— START —
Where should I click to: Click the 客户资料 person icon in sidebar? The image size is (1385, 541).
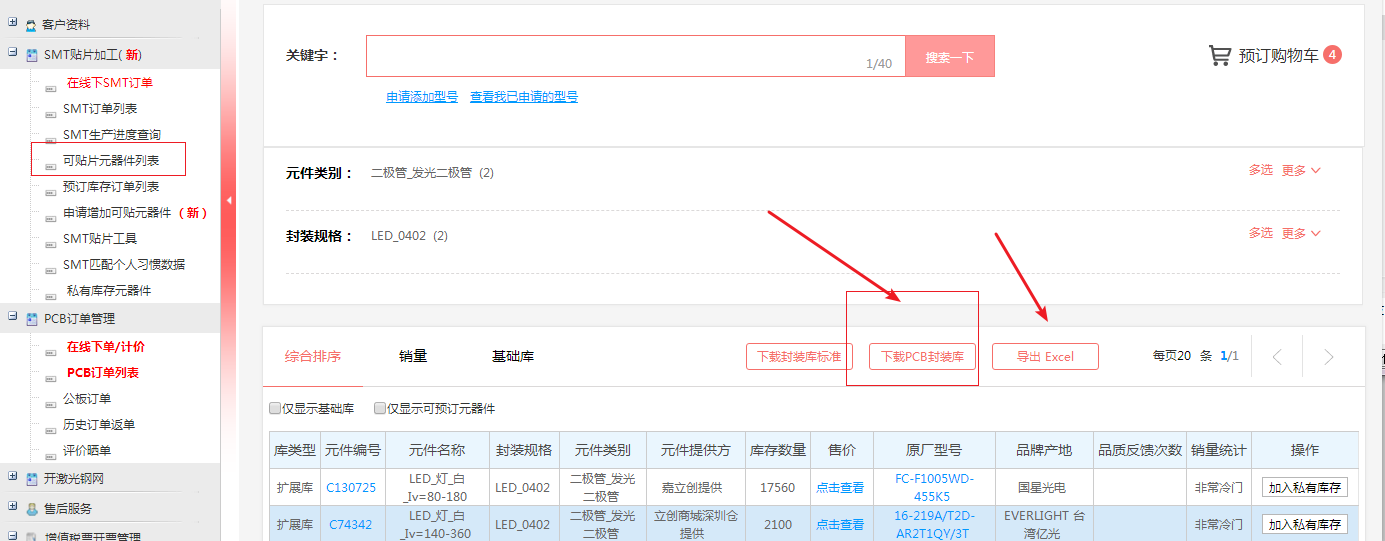(32, 25)
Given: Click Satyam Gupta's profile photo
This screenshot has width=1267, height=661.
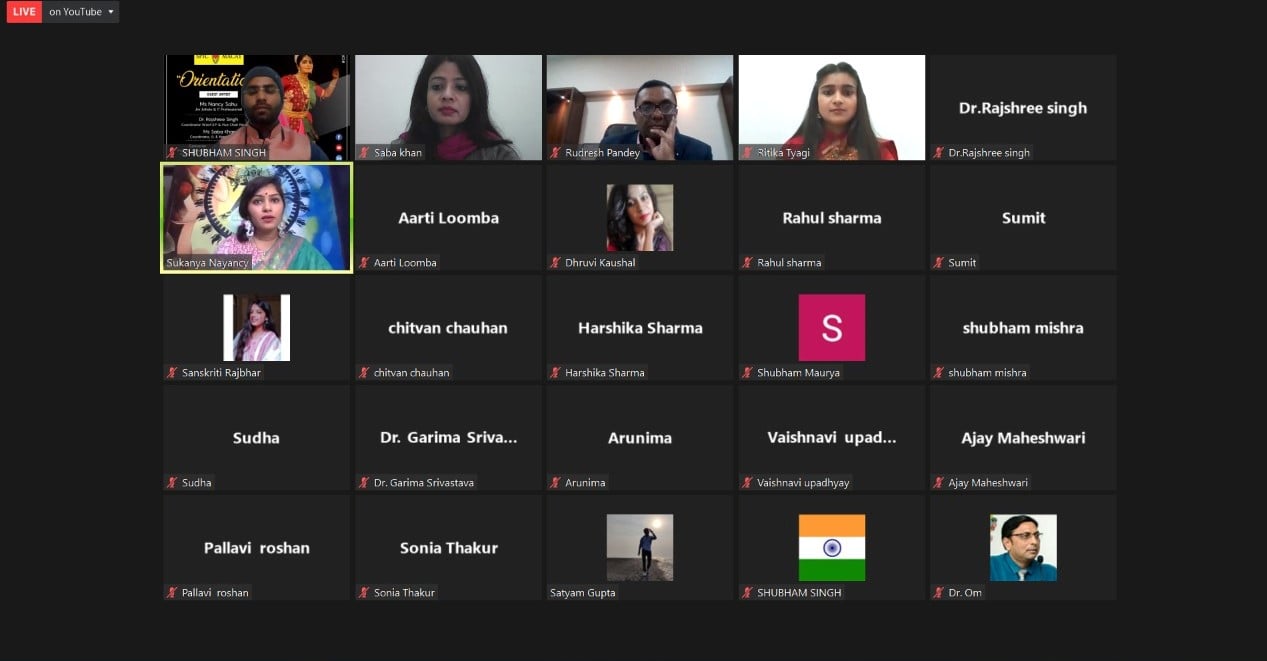Looking at the screenshot, I should point(640,548).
— END —
Please copy the lines above word for word, leaving out the pictures.

Where should I click to: Click the 客户资料 person icon in sidebar? The image size is (1385, 541).
(32, 25)
Given: Click Satyam Gupta's profile photo
This screenshot has width=1267, height=661.
Looking at the screenshot, I should point(640,548).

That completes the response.